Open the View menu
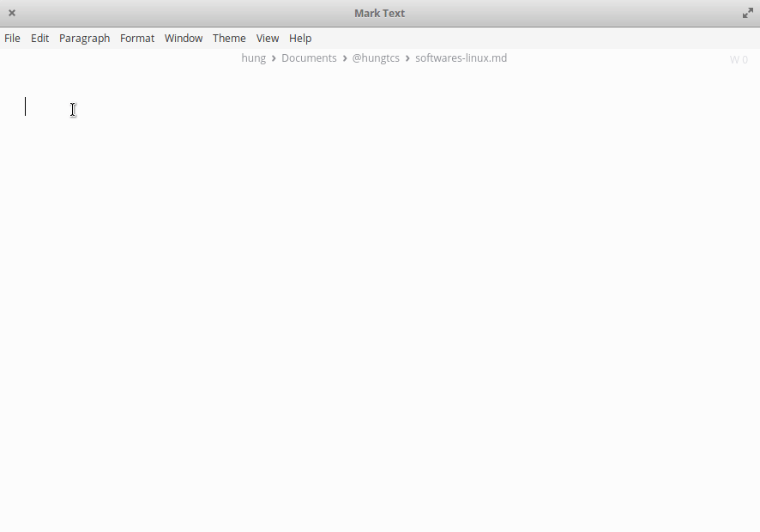 pyautogui.click(x=268, y=38)
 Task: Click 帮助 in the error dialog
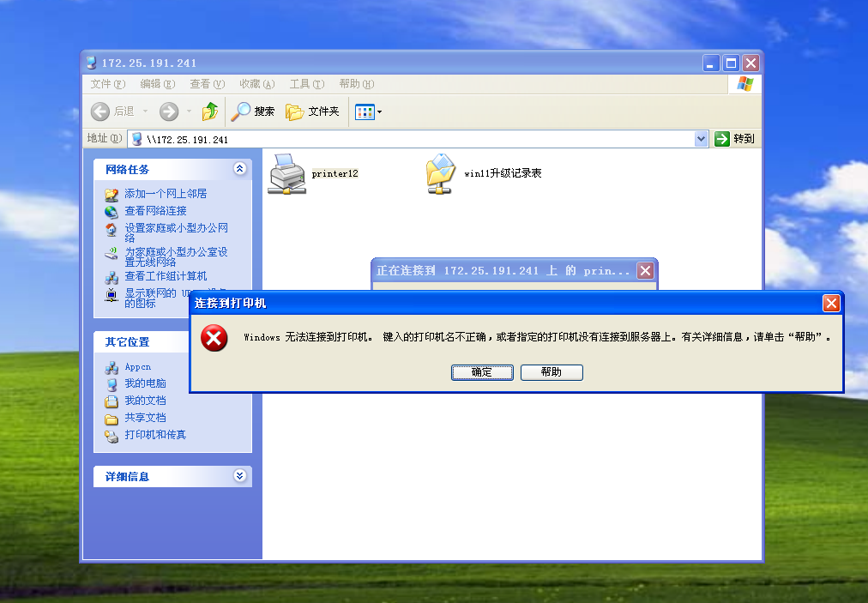click(x=552, y=372)
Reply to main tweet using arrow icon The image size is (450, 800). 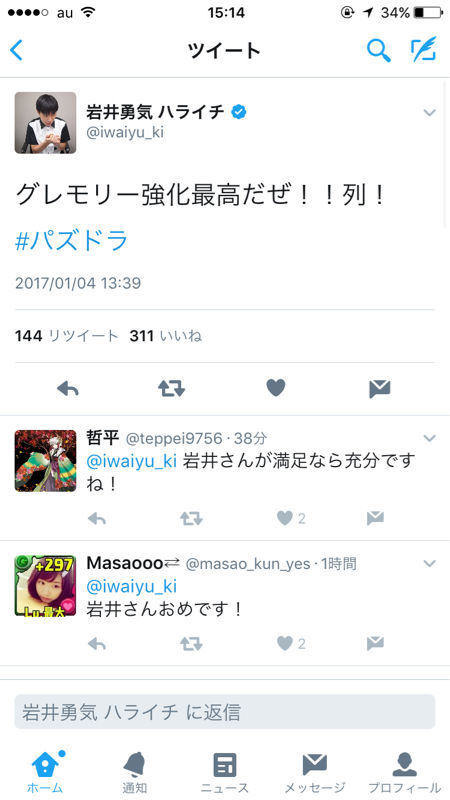click(x=68, y=389)
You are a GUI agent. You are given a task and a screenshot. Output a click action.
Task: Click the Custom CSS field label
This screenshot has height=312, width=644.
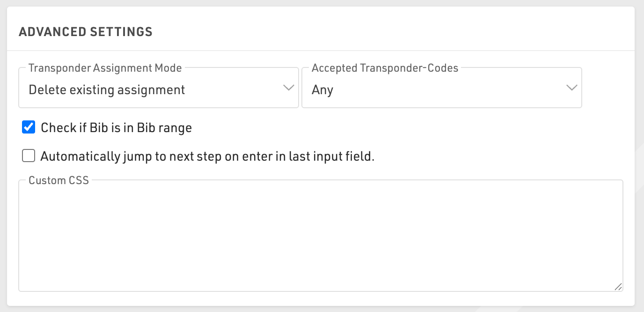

----

Go through the data above and return each line containing the string "screenshot".

You are a GUI agent. You are given a task and a screenshot. Output a click action.
This screenshot has height=312, width=644.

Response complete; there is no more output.